Zerebrale Durchblutungsstörungen beziehen sich auf Zustände, bei denen der Blutfluss zum Gehirn unterbrochen oder reduziert ist. Dieser Mangel an Sauerstoff und essentiellen Nährstoffen kann zu verschiedenen neurologischen Beeinträchtigungen führen. Sie reichen von transitorisch ischämischen Attacken (TIAs), die vorübergehende Symptome verursachen, bis hin zu ischämischen Schlaganfällen, bei denen Hirngewebe aufgrund einer länger anhaltenden Blutunterversorgung abstirbt. Ursachen sind Atherosklerose, Blutgerinnsel (Thromben oder Embolien) und arterielle Verengungen. Die Symptome variieren je nach betroffenem Hirnbereich und umfassen oft plötzliche Schwäche, Sprachschwierigkeiten, Sehstörungen oder starke Kopfschmerzen. Eine rechtzeitige Diagnose und Intervention sind entscheidend, um Hirnschäden zu minimieren und die Ergebnisse zu verbessern.
PKV-Risikobewertung
Einzelne, spezialisierte PKV-Anbieter versichern Dich eventuell trotzdem, aber mit einem deutlichen Risikozuschlag.
Auswirkungen auf Deinen Versicherungsschutz
Krankheitsdauer (erstmalig)
Minuten bei transitorisch ischämischen Attacken (TIAs) bis zu Stunden/Tagen bei einem akuten Schlaganfall, wobei die anfänglichen akuten Symptome oft mehrere Tage anhalten.
Krankheitsdauer (lebenslang)
Kann ein einmaliges akutes Ereignis sein (z.B. TIA, behobener Schlaganfall) oder zu chronischen Zuständen wie vaskulärer Demenz, Post-Schlaganfall-Defiziten oder einem erhöhten Risiko für wiederkehrende Ereignisse im Laufe des Lebens führen.

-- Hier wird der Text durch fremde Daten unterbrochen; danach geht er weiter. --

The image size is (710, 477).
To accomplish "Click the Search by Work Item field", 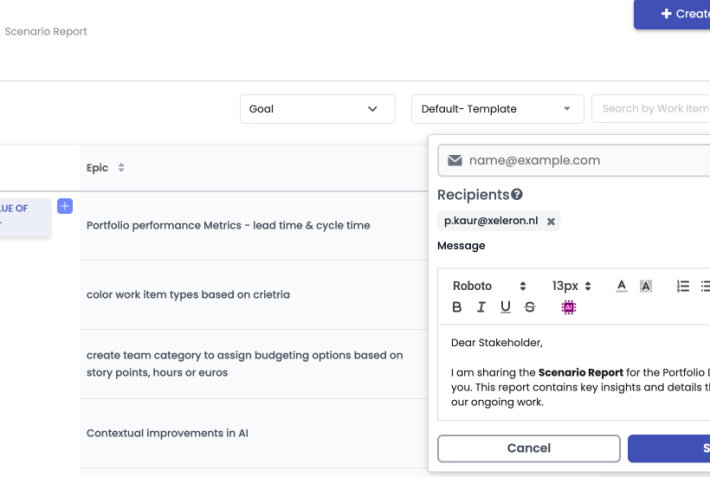I will point(654,109).
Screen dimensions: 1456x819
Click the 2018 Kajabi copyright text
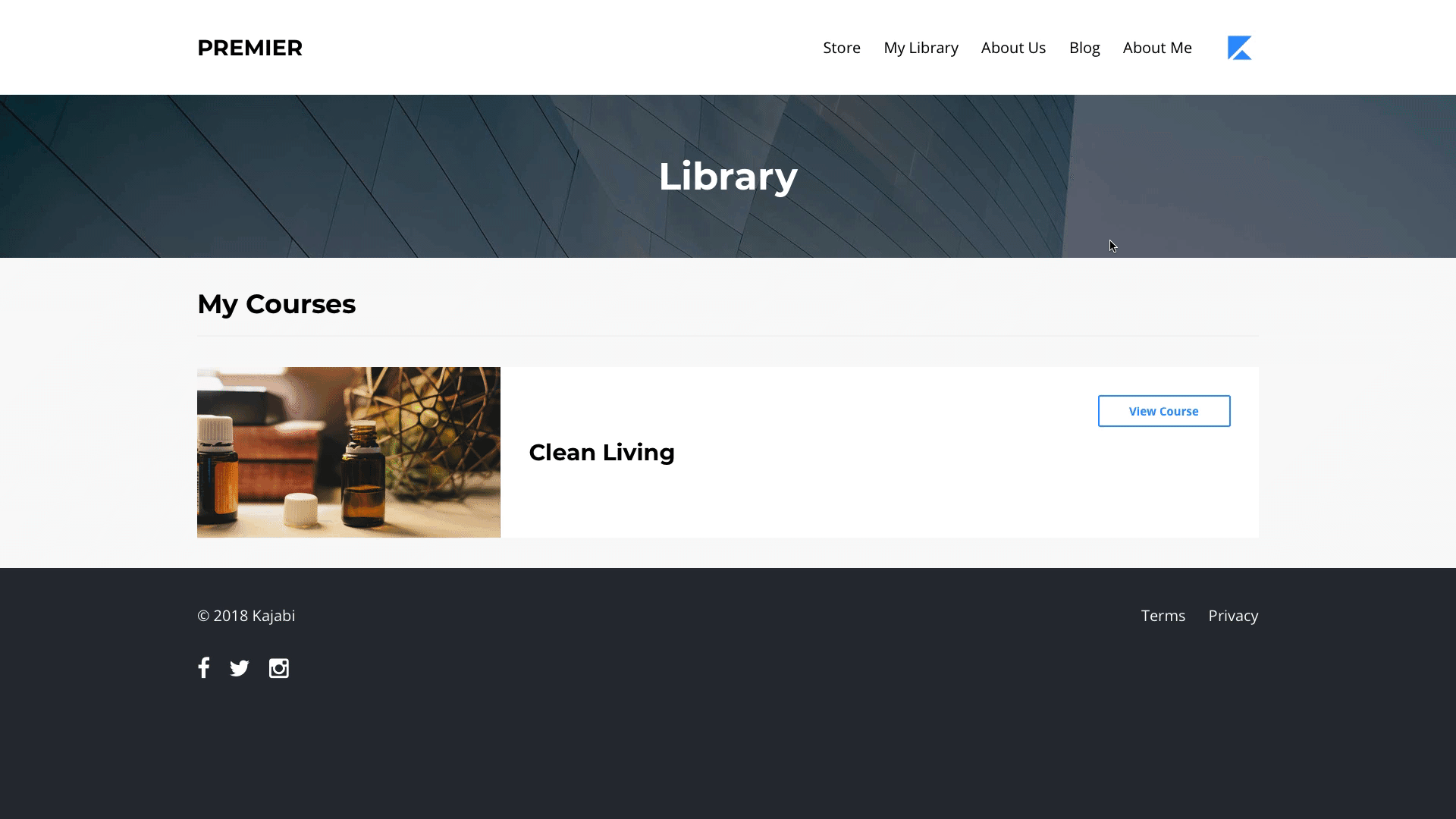click(246, 616)
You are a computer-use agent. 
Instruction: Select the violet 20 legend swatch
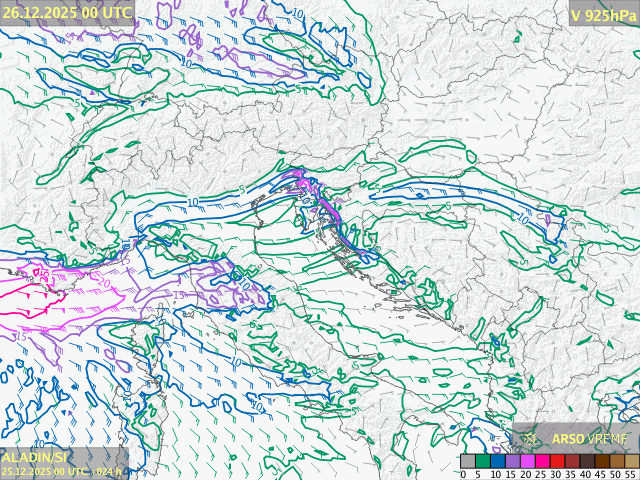528,461
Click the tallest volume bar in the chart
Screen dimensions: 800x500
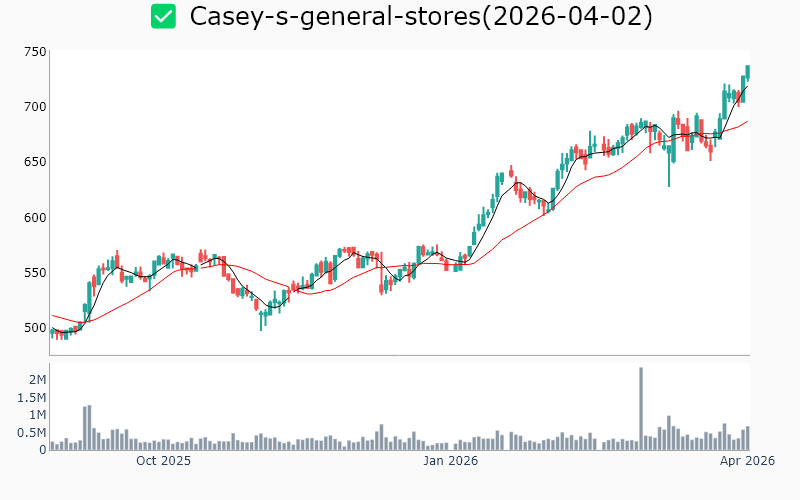641,408
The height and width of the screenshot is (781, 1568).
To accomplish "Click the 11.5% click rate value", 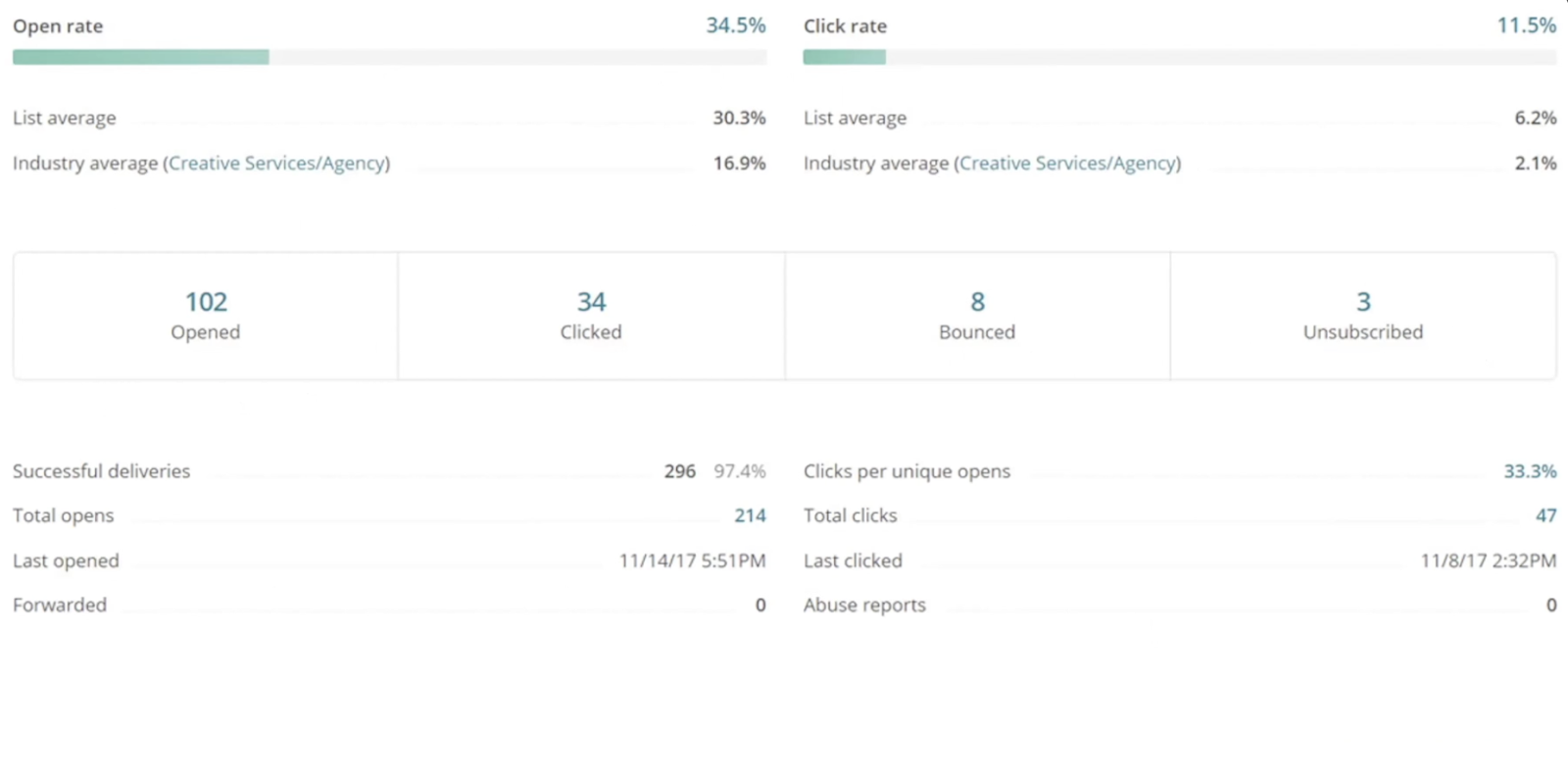I will (x=1526, y=25).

Behandlungskosten (erstmalig)
Stark variabel; kann von einigen Hundert Euro für die ambulante Behandlung leichter Fälle bis zu Zehntausenden Euro für einen akuten Schlaganfall reichen, der Krankenhausaufenthalt, Bildgebung, Thrombolyse/Thrombektomie und anfängliche Rehabilitation erfordert.
Behandlungskosten (lebenslang)
Kann von mehreren Tausend Euro für laufende Medikation und Nachuntersuchungen bis zu Hunderttausenden Euro im Laufe des Lebens für umfangreiche Rehabilitation, Langzeitpflege bei schweren Behinderungen und die Behandlung wiederkehrender Ereignisse oder Komplikationen wie vaskulärer Demenz reichen.
Mortalitätsrate
Variiert erheblich je nach Schweregrad und Typ. Bei einem schweren akuten Schlaganfall kann die Mortalität innerhalb von 30 Tagen bis zu 15-20 % betragen. Bei TIAs ist die unmittelbare Mortalität sehr gering, sie weisen jedoch auf ein höheres zukünftiges Schlaganfallrisiko hin.
Risiko für Folgeschäden
Hoch, insbesondere nach einem Schlaganfall. Häufige Sekundärschäden umfassen körperliche Behinderungen (z.B. Hemiparese, Lähmung, Sprachstörungen), kognitive Defizite (z.B. Gedächtnisverlust, Aufmerksamkeitsstörungen, exekutive Dysfunktion) und psychische Probleme (z.B. Depression, Angstzustände, Müdigkeit).
Wahrscheinlichkeit der vollständigen Heilung
Variiert. Bei TIAs ist eine vollständige Genesung üblich. Bei Schlaganfällen ist eine vollständige Genesung ohne Restdefizite seltener, geschätzt etwa 10-20 %, wobei viele ein gewisses Maß an dauerhaften Beeinträchtigungen erfahren.
Risiko für Grunderkrankungen
Hoch. Oft mit Grunderkrankungen wie Atherosklerose, Hypertonie, Diabetes mellitus, Hyperlipidämie, Vorhofflimmern und anderen kardiovaskulären Erkrankungen verbunden.